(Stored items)
+ + + + + + +

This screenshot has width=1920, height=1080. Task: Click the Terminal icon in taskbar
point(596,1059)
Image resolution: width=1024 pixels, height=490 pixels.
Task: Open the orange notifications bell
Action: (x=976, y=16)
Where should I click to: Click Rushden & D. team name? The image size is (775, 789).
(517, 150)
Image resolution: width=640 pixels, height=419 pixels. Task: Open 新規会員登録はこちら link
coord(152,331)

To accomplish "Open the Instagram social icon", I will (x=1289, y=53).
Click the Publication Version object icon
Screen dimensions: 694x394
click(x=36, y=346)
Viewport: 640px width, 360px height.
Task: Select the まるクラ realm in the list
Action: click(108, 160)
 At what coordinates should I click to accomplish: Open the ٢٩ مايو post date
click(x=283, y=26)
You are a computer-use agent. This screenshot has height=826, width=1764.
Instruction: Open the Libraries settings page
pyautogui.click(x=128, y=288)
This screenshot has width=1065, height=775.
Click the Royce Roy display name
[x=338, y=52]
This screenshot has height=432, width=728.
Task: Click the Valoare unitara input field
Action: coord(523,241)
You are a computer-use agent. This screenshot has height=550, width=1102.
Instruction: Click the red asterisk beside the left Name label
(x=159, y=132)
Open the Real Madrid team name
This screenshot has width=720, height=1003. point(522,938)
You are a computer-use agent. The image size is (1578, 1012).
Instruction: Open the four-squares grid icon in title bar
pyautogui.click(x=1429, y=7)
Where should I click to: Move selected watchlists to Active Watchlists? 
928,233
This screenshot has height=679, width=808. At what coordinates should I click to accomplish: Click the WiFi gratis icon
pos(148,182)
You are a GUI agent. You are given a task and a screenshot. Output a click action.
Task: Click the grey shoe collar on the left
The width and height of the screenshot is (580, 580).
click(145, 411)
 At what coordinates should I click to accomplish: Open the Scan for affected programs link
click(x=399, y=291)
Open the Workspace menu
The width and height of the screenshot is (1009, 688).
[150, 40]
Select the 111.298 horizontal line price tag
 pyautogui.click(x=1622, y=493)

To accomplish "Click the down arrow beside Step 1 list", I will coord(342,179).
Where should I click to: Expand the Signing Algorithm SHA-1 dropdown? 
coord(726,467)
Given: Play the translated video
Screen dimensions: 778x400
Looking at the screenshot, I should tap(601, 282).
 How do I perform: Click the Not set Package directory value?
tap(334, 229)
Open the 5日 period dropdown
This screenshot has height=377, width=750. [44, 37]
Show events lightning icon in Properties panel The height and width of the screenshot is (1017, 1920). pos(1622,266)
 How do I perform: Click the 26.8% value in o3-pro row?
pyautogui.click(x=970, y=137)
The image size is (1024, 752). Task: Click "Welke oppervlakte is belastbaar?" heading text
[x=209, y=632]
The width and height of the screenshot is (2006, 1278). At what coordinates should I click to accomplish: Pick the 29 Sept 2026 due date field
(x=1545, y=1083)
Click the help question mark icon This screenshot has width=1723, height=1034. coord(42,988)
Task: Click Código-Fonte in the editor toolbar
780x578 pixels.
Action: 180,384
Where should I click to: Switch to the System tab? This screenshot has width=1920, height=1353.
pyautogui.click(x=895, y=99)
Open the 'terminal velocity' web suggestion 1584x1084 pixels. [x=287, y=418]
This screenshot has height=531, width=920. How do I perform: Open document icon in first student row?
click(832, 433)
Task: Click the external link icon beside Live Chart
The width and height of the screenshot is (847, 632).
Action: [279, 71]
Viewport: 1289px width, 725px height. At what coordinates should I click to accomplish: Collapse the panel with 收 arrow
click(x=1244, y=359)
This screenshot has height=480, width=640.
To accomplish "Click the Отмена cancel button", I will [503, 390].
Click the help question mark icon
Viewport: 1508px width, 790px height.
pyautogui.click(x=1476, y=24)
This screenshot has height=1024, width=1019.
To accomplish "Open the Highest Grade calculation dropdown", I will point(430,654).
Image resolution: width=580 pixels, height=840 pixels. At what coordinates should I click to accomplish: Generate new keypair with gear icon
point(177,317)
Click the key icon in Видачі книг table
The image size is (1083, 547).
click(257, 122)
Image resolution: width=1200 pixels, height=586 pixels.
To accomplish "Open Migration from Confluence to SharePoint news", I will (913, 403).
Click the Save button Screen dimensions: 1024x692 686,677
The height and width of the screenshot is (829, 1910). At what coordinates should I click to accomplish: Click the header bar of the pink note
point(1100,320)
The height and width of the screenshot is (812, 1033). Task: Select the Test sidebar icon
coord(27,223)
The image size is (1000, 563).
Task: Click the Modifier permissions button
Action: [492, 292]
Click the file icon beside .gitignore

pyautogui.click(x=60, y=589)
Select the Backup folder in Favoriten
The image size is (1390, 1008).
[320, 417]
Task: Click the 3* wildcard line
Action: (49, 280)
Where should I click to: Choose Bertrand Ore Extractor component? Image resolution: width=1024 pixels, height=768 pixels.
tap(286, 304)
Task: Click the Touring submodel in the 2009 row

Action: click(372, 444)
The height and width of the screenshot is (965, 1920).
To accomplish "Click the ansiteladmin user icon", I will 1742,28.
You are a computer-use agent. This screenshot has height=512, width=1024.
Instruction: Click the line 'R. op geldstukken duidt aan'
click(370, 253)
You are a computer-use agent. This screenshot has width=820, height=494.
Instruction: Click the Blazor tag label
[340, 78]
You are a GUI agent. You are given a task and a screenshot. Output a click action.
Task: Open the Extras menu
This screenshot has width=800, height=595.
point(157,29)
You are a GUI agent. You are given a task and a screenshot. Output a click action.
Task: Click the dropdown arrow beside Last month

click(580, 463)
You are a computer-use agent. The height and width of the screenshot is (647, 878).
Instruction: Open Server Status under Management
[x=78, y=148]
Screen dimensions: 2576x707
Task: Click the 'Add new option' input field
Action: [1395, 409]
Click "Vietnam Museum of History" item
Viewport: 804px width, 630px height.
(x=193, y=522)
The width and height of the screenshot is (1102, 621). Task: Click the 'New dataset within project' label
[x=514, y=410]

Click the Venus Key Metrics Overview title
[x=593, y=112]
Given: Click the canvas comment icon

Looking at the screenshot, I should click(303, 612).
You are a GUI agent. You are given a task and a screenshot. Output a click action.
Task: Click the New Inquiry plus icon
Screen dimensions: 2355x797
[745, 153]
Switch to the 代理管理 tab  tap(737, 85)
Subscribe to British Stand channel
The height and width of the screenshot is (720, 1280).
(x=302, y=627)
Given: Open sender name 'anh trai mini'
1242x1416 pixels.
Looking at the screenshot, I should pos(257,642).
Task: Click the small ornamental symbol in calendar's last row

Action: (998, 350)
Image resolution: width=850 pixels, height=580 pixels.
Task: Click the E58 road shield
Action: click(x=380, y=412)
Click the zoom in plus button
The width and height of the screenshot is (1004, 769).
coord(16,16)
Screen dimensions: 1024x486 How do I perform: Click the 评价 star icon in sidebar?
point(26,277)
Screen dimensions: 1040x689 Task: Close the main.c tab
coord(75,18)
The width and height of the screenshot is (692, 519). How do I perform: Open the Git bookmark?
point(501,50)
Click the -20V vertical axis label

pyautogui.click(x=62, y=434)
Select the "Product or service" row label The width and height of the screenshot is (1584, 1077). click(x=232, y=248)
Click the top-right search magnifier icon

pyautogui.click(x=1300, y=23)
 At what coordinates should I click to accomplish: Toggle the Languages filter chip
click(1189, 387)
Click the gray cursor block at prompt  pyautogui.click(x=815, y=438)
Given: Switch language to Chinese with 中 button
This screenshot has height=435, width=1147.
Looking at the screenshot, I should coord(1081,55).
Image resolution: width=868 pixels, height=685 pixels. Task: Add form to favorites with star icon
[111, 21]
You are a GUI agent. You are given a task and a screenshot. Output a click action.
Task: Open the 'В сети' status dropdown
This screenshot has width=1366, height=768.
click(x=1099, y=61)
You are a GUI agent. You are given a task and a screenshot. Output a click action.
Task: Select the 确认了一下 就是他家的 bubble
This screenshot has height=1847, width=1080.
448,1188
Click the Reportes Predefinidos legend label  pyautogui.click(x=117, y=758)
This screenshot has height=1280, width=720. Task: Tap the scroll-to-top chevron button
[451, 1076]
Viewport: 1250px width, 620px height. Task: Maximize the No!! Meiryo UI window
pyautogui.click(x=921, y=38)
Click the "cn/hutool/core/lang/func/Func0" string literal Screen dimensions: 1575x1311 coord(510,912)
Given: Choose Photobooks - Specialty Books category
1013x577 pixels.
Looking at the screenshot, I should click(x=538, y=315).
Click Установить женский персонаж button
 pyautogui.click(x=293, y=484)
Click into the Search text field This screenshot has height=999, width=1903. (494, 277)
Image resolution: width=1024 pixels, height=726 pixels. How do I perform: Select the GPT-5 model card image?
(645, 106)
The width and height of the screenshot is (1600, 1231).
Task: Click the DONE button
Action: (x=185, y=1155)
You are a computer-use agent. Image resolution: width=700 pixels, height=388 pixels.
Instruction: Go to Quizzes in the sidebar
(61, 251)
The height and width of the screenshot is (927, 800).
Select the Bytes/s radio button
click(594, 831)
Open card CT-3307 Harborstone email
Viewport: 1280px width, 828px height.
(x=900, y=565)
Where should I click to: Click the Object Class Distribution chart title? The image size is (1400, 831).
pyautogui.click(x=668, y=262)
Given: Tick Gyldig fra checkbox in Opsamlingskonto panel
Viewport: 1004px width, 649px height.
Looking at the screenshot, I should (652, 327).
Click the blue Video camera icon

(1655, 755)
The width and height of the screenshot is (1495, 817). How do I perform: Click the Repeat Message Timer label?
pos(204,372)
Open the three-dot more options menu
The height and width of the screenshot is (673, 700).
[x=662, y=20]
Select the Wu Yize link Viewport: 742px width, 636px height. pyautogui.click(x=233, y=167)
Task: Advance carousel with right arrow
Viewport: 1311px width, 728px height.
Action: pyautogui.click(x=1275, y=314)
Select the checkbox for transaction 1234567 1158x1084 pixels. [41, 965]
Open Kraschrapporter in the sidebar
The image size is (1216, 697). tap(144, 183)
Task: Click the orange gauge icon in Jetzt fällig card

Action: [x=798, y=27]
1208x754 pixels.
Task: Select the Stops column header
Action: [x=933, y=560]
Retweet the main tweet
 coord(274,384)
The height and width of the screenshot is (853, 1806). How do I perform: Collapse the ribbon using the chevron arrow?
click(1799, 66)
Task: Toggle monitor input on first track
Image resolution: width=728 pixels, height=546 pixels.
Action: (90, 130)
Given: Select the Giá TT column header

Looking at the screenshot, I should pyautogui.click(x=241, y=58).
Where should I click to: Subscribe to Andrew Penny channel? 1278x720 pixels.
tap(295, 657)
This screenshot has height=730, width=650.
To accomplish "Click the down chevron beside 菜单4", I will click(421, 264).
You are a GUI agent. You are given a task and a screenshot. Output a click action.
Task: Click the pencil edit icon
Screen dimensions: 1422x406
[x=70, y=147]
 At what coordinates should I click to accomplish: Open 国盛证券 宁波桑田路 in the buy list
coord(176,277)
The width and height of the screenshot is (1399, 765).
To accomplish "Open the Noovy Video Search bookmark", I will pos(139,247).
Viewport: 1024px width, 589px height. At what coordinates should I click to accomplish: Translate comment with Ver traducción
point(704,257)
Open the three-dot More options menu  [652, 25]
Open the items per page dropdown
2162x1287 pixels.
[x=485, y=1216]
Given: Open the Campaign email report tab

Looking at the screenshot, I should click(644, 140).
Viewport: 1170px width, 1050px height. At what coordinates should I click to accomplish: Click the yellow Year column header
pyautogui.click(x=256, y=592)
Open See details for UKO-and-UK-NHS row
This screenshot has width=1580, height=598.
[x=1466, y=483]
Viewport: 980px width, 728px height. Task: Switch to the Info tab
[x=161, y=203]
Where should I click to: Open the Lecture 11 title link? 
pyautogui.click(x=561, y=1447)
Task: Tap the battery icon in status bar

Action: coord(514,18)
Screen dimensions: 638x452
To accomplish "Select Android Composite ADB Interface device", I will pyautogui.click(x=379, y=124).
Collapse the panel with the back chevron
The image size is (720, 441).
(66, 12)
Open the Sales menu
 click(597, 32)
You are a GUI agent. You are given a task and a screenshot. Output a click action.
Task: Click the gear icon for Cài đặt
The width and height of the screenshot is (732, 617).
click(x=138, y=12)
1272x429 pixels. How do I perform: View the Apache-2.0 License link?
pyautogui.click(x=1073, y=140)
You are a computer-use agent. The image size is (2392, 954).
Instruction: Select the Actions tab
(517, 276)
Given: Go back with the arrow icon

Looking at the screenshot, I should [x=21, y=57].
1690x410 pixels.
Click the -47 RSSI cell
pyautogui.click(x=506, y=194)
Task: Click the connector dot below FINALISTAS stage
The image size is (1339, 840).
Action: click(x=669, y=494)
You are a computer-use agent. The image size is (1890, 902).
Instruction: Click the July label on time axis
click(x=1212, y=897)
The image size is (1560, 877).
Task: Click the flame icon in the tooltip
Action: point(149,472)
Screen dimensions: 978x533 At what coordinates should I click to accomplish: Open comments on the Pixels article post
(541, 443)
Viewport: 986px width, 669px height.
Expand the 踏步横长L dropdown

+ + + + + + +

> _AIM OF THE TASK_
Pick each line holding the word "checkbox" out of the data and copy it.

> _RESULT FOR THIS TASK_
Given: Tick Gyldig fra checkbox in Opsamlingskonto panel
Select the checkbox for transaction 1234567 1158x1084 pixels. [41, 965]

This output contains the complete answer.